Die 31-Jährige wird in Italien verehrt wie keine Sportlerin vor ihr. Olympisches Silber 2004, Gold 2008, sechsfache Weltmeisterin im Freistil, Weltrekorde. „La Pellegrini“ ist die „Königin des Kraulens“ – und sie macht Schwimmen zur Frauensache. „Wir Frauen werden unterschätzt, weil unsere Kultur uns das vorlebt“, flucht sie in Interviews. In Italien gibt es keine einzige Profisportlerin. Den Verbandsrichtlinien zufolge können nur Männer in bestimmten Sportarten Profis werden – und richtig Geld verdienen. Zusammen mit weiteren Sportlerinnen kämpft Pellegrini in der Athletinnenvereinigung „Assist“ nun für ein Gesetz, das das ändert. Und sie bricht ein weiteres Tabu: Sie spricht offen über die Menstruation. „Alles wird im Sport reguliert, optimiert, aber die Menstruation ist ein Tabu.

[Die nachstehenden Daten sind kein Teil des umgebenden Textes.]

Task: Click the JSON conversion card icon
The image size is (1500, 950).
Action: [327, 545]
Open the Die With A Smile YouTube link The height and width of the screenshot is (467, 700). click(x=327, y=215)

Es gibt nicht einmal Studien dazu. Der Zyklus passt nicht zum Mythos Sportler.“

Federica Pellegrini ist ein Role Model geworden. In Tokio wollte sie eigentlich ihre Karriere beenden. „Mit Gold natürlich“, sagt La Pellegrini, „womit denn sonst?!“ Nun macht sie weiter.